Instructions for the task: Continue the piece on SaaS renewal pricing for AI agents from the point where it stops.
═══ Text under study ═══
The 2 prompts I'd run before any 2026 SaaS renewal (especially if you're deploying agents)
read at source ↗ natesnewsletter.substack.com
The 2 prompts I’d run before any 2026 SaaS renewal (especially if you’re deploying agents)
Source: Nate’s Newsletter Date: 2026-05-15 URL: https://natesnewsletter.substack.com/p/saas-agent-license-renewal
Summary
Nate’s Newsletter makes the case that SaaS pricing is shifting from pure per-seat to a hybrid model where vendors charge separately for work performed by AI agents — “the seat is not dead; it is being wrapped in a meter for delegated work.” As Salesforce, Microsoft, and ServiceNow embed agents into their platforms, procurement teams face dual billing: existing seat licenses plus usage-based metering for autonomous agent activity. The piece proposes two specific prompts — one for builders (a system touch map to document agent interaction points before renewal) and one for CFOs (a vendor-specific question sequence for negotiation) — to use before renewing contracts with any SaaS vendor now shipping agents.
Implications
This feeds the AI procurement and licensing thread directly, and is the clearest articulation of a pricing regime change that will affect every organization deploying agents inside commercial SaaS platforms.
═══ Data block ═══
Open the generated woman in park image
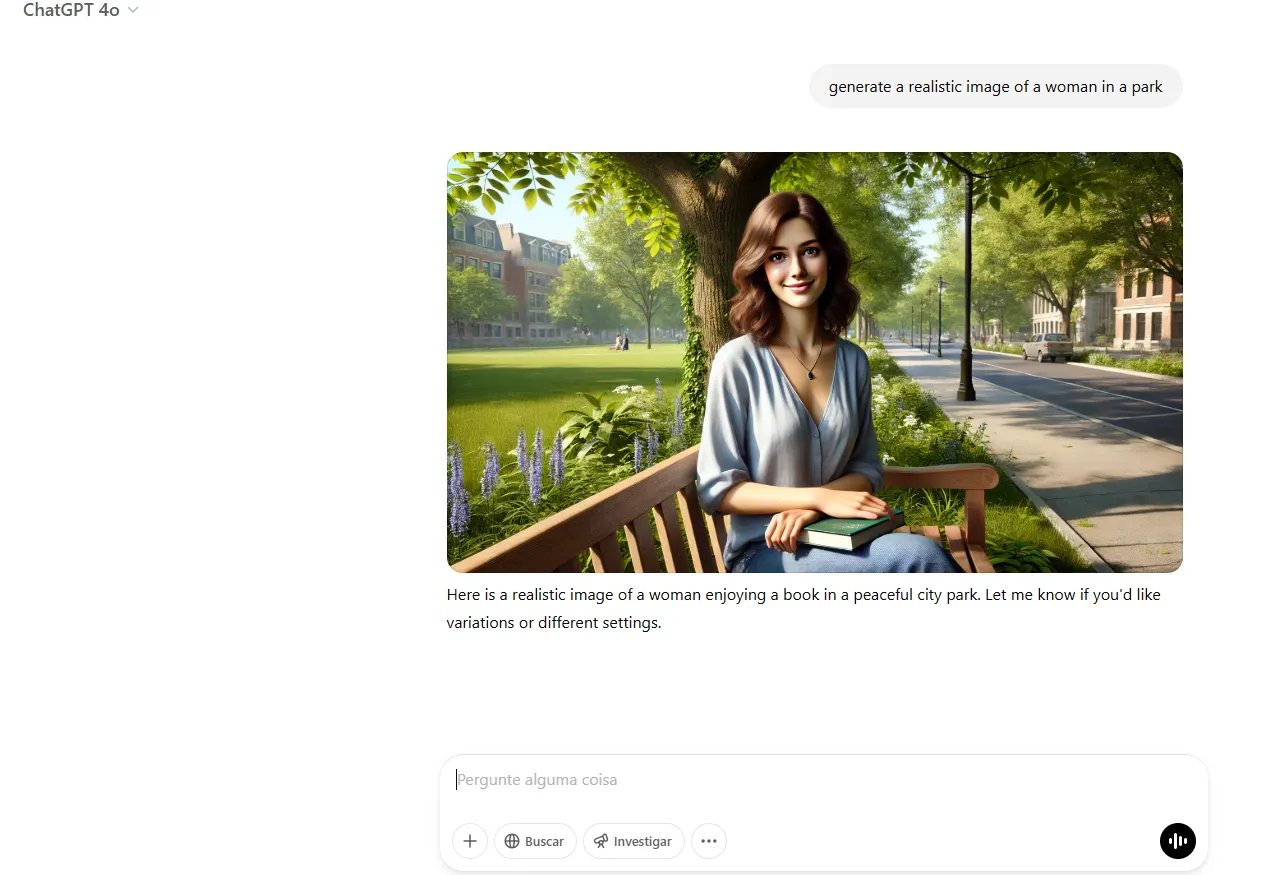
═══
Expected output:
- The metering moat is being built now. Once agent workflows are embedded in a vendor’s platform, removing them disrupts operations — the vendor’s leverage increases with every autonomous workflow that gets built on top of existing seats. The window for negotiating favorable metering terms is before the workflows are in production, not after.
- Procurement is a new competency requirement. Understanding what “per-action” or “per-agent-run” pricing means in practice requires technical fluency that traditional procurement doesn’t have. This is a real gap: the people who negotiate SaaS contracts typically don’t understand agent execution models.
- Watch: Which major SaaS vendors publish explicit agent pricing tiers in the next two quarters — Salesforce Agentforce and Microsoft Copilot Studio are the two to watch first, as they’ve been most aggressive in shifting the framing toward outcome-based pricing.